**Problemas a resolver:**
**A.** Com base no texto sobre a biblioteca e os caracóis, responda:
(i) Por quem foram impressos os Quixotes incríveis?
(ii) Para quem eram destinadas as edições de Molière "Ad usum delphini"?
(iii) O que foi o melhor que se colecionou na vida, segundo o texto?
**B.** Traduza para o inglês esta frase do texto sobre a biblioteca e os caracóis: "Minha biblioteca passou a ser considerável."
**C.** Devolva, sem nenhuma alteração, o trecho do texto sobre a biblioteca e os caracóis que começa em "Prêmios literários marcantes" e termina em "táteis, góticas, funcionais.".

Prêmios literários marcantes e sonantes
me ajudaram a adquirir certos exemplares de preços extravagantes.
Minha biblioteca passou a ser considerável. Os antigos livros de
poesia relampejavam nela e minha inclinação para a história
natural encheu-a de grandiosos livros de botânica com iluminuras
coloridas; e livros de pássaros, de insetos ou de peixes. Encontrei
pelo mundo milagroso livros de viagens, Quixotes incríveis,
impressos por Ibarra, infólios de Dante com os maravilhosos tipos
bodôni. Até alguns Molières em edições limitadas, “Ad usum
delphini”, para o filho do rei da França.
Mas em realidade o melhor que colecionei
em minha vida foram meus caracóis. Deram-me o prazer de sua
prodigiosa estrutura: a pureza lunar de uma porcelana misteriosa
agregada à multiplicidade das formas, táteis, góticas, funcionais.

[Dados de origem]

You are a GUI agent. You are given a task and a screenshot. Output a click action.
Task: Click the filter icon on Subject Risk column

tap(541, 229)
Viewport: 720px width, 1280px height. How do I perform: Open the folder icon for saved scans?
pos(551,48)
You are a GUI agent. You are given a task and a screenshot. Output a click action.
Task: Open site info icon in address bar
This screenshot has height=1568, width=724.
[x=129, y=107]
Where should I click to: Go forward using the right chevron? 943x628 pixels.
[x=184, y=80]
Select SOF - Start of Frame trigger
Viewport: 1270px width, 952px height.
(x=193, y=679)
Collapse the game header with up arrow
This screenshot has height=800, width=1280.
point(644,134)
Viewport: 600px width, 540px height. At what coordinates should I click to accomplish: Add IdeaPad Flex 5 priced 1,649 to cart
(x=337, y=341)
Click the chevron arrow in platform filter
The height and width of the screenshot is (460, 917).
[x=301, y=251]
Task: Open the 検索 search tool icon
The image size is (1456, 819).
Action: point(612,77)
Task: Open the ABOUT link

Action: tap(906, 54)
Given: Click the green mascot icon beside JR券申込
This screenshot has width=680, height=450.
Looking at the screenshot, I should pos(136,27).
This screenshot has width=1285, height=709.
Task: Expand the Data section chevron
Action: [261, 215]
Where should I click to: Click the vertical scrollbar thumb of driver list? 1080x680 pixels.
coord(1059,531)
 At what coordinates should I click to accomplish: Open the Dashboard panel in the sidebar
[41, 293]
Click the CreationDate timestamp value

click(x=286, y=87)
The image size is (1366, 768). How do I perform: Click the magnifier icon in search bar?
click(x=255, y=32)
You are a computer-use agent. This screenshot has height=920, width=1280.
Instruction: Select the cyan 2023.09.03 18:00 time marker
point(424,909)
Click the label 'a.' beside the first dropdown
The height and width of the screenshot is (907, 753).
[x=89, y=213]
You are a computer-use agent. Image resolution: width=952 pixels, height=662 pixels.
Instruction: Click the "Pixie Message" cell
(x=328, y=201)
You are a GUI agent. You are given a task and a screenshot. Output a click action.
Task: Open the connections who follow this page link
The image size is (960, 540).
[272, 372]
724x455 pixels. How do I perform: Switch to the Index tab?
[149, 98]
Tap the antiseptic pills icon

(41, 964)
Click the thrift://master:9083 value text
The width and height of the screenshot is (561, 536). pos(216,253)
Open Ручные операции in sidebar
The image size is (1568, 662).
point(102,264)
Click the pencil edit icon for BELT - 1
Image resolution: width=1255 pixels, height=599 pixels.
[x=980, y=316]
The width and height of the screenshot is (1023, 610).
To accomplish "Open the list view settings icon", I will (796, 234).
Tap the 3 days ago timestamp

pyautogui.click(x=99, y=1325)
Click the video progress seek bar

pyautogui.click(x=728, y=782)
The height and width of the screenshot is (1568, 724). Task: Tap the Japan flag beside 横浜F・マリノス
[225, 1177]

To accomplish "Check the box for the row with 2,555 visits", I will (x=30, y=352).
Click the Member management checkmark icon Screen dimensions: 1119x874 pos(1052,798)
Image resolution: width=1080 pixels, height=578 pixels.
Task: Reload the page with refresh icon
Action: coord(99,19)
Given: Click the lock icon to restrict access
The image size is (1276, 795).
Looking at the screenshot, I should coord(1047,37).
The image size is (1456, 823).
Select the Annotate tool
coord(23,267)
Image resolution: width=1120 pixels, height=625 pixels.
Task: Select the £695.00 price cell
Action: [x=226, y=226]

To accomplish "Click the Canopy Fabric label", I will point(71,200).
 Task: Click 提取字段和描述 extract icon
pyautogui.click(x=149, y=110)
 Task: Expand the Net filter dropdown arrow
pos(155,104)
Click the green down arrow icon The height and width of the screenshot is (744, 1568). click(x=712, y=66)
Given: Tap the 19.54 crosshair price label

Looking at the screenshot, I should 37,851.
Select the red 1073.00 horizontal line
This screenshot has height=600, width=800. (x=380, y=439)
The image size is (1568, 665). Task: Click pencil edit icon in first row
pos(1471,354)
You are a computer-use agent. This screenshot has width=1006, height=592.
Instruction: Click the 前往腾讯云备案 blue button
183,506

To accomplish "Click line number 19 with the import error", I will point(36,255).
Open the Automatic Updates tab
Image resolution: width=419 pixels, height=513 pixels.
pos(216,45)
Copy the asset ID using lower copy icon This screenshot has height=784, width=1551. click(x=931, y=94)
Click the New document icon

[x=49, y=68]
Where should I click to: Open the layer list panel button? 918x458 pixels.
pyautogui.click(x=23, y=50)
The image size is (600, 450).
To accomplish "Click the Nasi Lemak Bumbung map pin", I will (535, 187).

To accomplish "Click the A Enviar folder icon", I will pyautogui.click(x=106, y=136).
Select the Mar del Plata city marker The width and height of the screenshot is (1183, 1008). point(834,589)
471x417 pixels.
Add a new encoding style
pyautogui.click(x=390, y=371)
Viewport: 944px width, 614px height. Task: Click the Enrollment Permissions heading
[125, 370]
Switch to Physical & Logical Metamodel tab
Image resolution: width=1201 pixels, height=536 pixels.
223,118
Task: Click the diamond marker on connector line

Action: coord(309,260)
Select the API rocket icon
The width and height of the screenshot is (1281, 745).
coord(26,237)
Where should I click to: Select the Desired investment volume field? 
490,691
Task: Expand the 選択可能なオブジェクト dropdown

**Respostas por tarefa:**
**A.**
(i) Por Ibarra.
(ii) Para o filho do rei da França.
(iii) Os caracóis.

**B.** My library became considerable.

**C.**
Prêmios literários marcantes e sonantes
me ajudaram a adquirir certos exemplares de preços extravagantes.
Minha biblioteca passou a ser considerável. Os antigos livros de
poesia relampejavam nela e minha inclinação para a história
natural encheu-a de grandiosos livros de botânica com iluminuras
coloridas; e livros de pássaros, de insetos ou de peixes. Encontrei
pelo mundo milagroso livros de viagens, Quixotes incríveis,
impressos por Ibarra, infólios de Dante com os maravilhosos tipos
bodôni. Até alguns Molières em edições limitadas, “Ad usum
delphini”, para o filho do rei da França.
Mas em realidade o melhor que colecionei
em minha vida foram meus caracóis. Deram-me o prazer de sua
prodigiosa estrutura: a pureza lunar de uma porcelana misteriosa
agregada à multiplicidade das formas, táteis, góticas, funcionais.